Sarcasm aside, I am not innocent in this.  I do not speak from a position unblemished by the judgement and condemnation of others.  I may not have pulled my sponsorship or participated in the public condemnation of fellow Christians and non-Christians alike, but I did feel those things in my heart.  Unfortunately, despite the fact that World Vision reinstated their original hiring policy, the damage was done. Reversal or not, homosexual tolerance or not, the damage was done.


It has been reported that in the two days that followed WV's policy shift between 5,000 to 10,000 child sponsorships were dropped. I don't know if those numbers are accurate or exaggerated.  I don't know what the real number is, and I don't care. Any number greater than zero is wrong.

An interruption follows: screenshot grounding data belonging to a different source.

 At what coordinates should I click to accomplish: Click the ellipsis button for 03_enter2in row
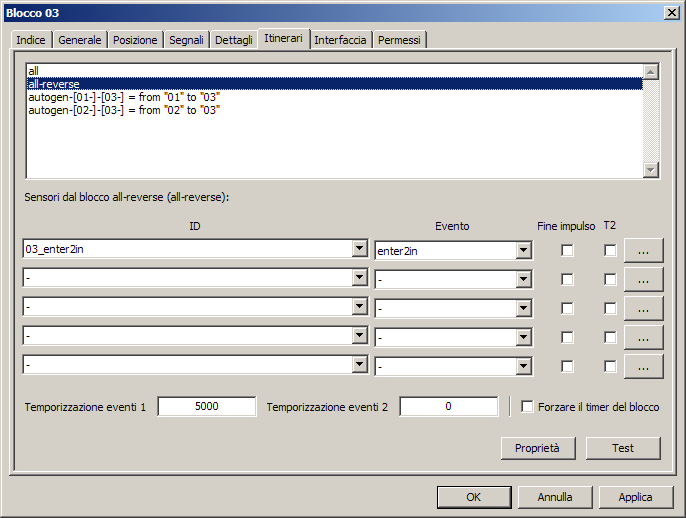click(x=643, y=251)
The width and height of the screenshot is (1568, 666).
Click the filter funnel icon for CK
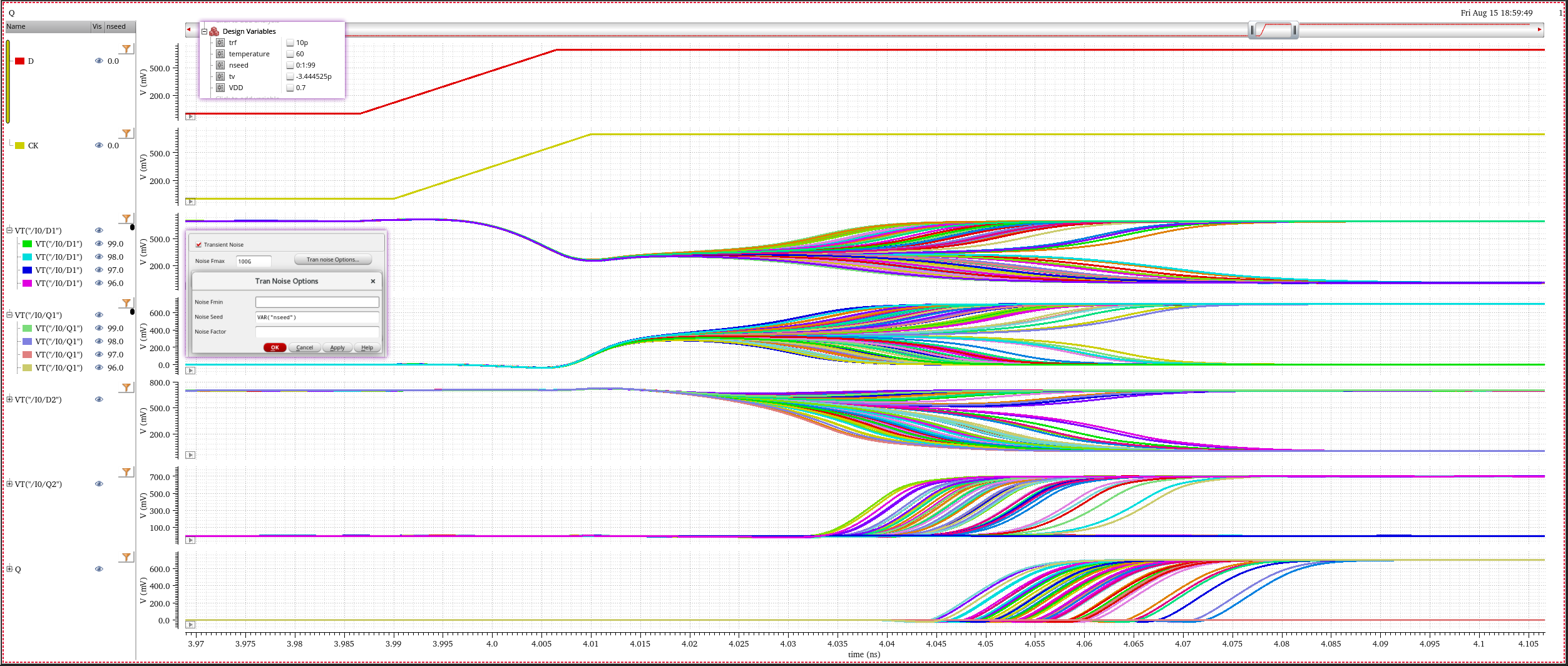(126, 133)
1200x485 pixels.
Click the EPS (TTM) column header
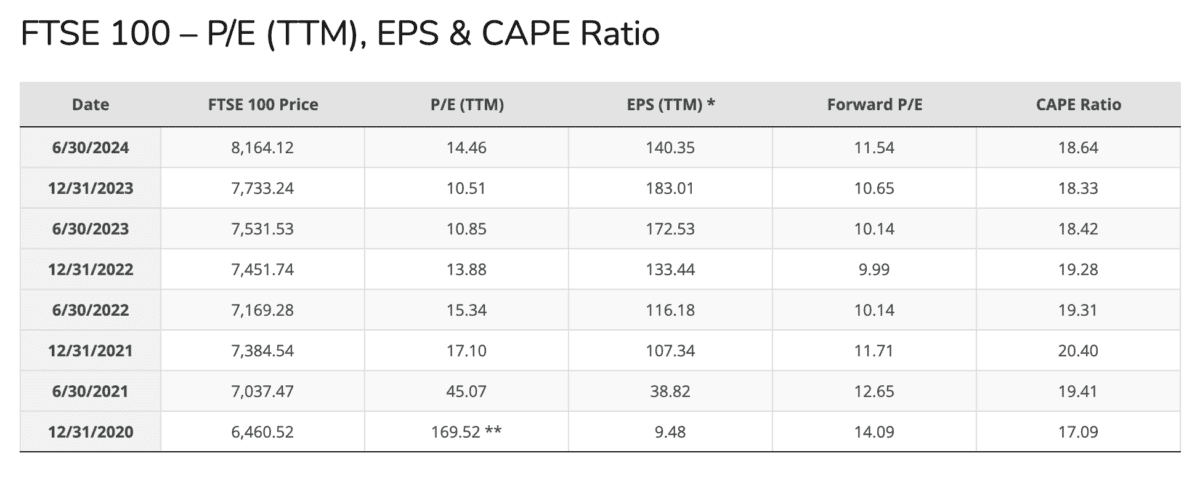(x=670, y=104)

But I'm not worried for the children.  As the song goes, "Jesus loves the little children."  He will take care of them.  For every donor who dropped a child, I believe God will raise up others to take their places.

I'm worried for us.  I'm worried for Christ's church.  I'm worried that almost 2000 years after God became flesh and lived among us and showed us how much He loves us by enduring an excruciating death on a cross so that thieves and adulterers and liars and yes, even homosexuals can be washed clean of their sin and then rose again so that we may not only be free to live with Him, but also free to look past our self-centered worry for our own salvation and bring the love of God to the whole world, that almost 2000 years later, we are still yelling "Crucify Him!"

Only now we cry out with a couple of taps from a well-trained thumb.

I may not be able to speak from an unblemished position, but I am becoming increasingly aware that the standards that we hold ourselves to as Christians have become too low by far.  I am becoming increasingly aware that the "real world" is not the world that God "really" wants it to be. I am becoming increasingly aware that if I claim Christ lives in me, but I do not live in Christ, then I may not be able to make that claim.  I am becoming increasingly aware that God has a desire to see his children loved and that he expects us to be instruments of that love.  And this awareness is staggering.

I don't live this way, but I can no longer claim ignorance.  If my life doesn't look different now, I have no excuse.  So, I'm working on what it looks like for me, and I'd like to be able to tell you specifically what it looks like for you, but I believe it looks a little different for all of us.  We are not here by mistake.  God is not random. I believe we are to live out the Gospel in each corner of the world where God has placed us, and I believe that we are to fervently pursue the passions that God has placed in our hearts and to use the talents he has blessed us with.

As I said, that is going to look somewhat different for each of us, but I also believe it looks somewhat the same for each of us. We do have an example in this.

I believe we are to stand tall above the crowd.  To stand apart in both word and deed.  To rise up strong and unyielding in our convictions.  To face the evil of this world with the full confidence that we are fulfilling what God has placed us on Earth to do.

And to do all these things while still keeping our arms open wide in love.

Happy Easter.


  1. Thank you, Joel! I'm sorry I didn't get by to read this sooner. Thank you for sharing your heart, your sorrow, and your hope in Jesus! Somehow, He will transform our hearts and make us shine with His light. We are all sinners saved only by His amazing grace.

    1. Thanks for your comment Tyrean. I'm glad it spoke to you. I was a little worried about posting on a somewhat stale topic and about coming across as too judgmental (that would kind of defeat the purpose of the post). Easter is always a good time to reflect on Christ modeling our absolutely undeserved grace.